(Dataset entries)

■ ■ ■ ■ ■ ■ ■

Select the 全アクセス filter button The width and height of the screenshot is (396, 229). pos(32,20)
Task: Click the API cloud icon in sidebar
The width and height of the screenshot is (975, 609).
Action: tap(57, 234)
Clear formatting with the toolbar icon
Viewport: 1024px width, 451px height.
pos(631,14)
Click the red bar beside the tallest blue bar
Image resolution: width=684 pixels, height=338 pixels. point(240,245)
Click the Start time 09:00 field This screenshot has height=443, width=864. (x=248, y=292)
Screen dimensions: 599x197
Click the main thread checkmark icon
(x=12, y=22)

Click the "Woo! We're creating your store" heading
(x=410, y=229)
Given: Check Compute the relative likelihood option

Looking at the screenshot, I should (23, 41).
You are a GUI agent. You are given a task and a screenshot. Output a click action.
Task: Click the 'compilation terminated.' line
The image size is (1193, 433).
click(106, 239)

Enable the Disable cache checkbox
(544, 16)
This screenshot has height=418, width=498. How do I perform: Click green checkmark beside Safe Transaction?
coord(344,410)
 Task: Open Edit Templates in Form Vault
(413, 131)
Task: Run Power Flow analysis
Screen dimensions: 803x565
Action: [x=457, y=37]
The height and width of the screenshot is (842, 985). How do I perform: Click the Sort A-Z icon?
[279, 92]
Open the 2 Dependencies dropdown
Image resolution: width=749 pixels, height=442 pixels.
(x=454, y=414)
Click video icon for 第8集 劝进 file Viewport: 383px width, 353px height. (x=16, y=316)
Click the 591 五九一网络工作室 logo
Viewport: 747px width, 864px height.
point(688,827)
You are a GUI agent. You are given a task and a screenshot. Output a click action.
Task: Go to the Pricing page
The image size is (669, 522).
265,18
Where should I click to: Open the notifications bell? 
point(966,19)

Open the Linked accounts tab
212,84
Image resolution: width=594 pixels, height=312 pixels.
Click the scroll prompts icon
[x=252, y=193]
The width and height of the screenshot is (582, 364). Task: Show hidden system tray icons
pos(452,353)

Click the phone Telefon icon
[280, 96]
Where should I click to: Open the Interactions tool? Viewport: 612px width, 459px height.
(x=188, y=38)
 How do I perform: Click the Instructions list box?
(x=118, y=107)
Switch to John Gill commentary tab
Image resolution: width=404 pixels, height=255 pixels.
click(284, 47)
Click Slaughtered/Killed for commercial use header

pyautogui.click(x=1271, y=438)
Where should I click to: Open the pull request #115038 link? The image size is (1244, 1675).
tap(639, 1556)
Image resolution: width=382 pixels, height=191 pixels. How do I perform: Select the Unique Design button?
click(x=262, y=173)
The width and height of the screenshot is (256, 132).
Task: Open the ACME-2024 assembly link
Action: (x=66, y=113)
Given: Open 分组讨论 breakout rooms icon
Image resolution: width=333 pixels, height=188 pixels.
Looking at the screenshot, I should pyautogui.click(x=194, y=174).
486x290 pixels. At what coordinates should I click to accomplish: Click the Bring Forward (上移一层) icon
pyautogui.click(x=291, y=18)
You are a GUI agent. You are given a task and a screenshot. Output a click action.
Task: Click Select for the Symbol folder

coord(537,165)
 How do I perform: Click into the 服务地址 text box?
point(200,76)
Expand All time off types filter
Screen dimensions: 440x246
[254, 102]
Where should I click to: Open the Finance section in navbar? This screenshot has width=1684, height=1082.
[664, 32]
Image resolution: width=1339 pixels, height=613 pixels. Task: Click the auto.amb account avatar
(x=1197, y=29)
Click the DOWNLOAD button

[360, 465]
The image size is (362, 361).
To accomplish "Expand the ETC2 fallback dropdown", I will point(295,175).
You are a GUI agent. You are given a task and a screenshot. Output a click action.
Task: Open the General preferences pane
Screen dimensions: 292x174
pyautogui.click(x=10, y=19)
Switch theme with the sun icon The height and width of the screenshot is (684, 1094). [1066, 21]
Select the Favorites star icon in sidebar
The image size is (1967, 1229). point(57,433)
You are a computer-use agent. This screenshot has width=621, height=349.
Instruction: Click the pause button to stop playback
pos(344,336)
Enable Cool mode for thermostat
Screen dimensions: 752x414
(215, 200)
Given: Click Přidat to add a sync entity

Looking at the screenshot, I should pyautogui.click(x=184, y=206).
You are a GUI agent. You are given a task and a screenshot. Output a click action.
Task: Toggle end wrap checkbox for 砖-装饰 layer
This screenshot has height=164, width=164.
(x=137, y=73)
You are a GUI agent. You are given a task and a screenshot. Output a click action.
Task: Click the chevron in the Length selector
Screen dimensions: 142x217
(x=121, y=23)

■ ■ ■ ■ ■ ■ ■

▶ _Instructions to follow_
Reproduce each line of the data containing the word "Expand".

▶ _Expected output_
Expand All time off types filter
To accomplish "Expand the ETC2 fallback dropdown", I will point(295,175).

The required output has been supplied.